When device A 500 receives a content object, tries to use the content object, and finds it impossible to execute the content object because the content object is an abnormal content object, or when device A 500 finds the content object infected with a virus, device A 500 can register the abnormal content object with the server 505 in step 525. It will be understood that content having a problem may be registered as an abnormal content object with the server 505 by the user\'s report, as in step 525, and also the server 505 may be provided with information on content objects that are determined to be inappropriate from a monitoring organization. Through this, the server 505 can manage information on abnormal content objects.

After that, when device B 510 receives the same content object as that received by device A 500 in step 530, device B 510 can directly ask the server 505 if the content object is abnormal before executing the received content object. Therefore, device B 510 transfers a validity verification request to the server 505 in step 535, and receives a validity verification response corresponding to the request in step 540. Device B 510 verifies whether the content object is valid, and stores the content object if the content object has a problem.

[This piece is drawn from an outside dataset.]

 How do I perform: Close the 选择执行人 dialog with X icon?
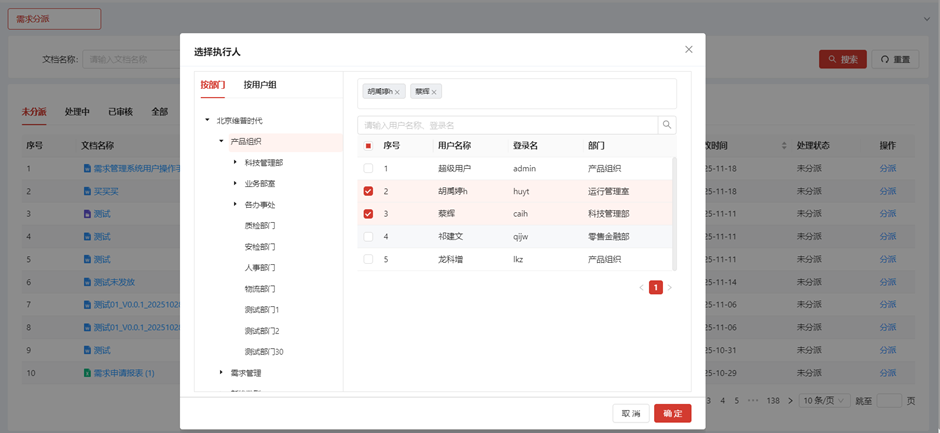tap(688, 49)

Conversely, if the content object has a problem, device B 510 revokes the content object, notifies a counterpart, e.g., a device or a content provider, providing the content object that the content object has a problem, and requests the counterpart to provide a normal content object at the same time.

Steps 525 to 540 relate to a method where a device, having received a content object in the online scheme, directly asks a server if the content object is valid. Additionally, steps 545 to 560, to be described hereinafter, relate to a method of receiving a list of abnormal content objects in the offline scheme and checking if each content object is valid based on the received list.

Device A 500 registers an abnormal content object in step 545. Accordingly, the server 505 updates a Content Problem List (CPL), which is a list of abnormal content objects and is stored in the server 505, in step 550. The user may update the list of abnormal content objects stored in the server 505, even for the processing of a content object received from an undesired counterpart. Differently from certificate revocation lists, the CPL used in the present invention utilizes a content URL header and content-location header information, included in a DCF header, in order to manage abnormal content objects.

Although FIG. 5 illustrates a case where one device, i.e., device A 500, provides information on a content object having a problem to the server 505, it will be understood that a plurality of devices may provide such information. Accordingly, the server 505 manages such information as a list, updates the list, and transfers the list to device B 510 periodically or whenever the need arises in step 555. Therefore, when the device B 510 receives a new content object, the device B 510 checks if the received content object is valid through the use of the list of abnormal content objects, as shown in step 560. That is, the device B 510 determines if the received content object is included in the list of abnormal content objects. Through this, the provider of content can prevent the content from being distributed and can revoke the content. Additionally, it is possible to prevent abnormal content and content received from an unwanted party from being executed in a device.

Although the present disclosure has been described with an exemplary embodiment, various changes and modifications may be suggested to one skilled in the art. It is intended that the present disclosure encompass such changes and modifications as fall within the scope of the appended claims.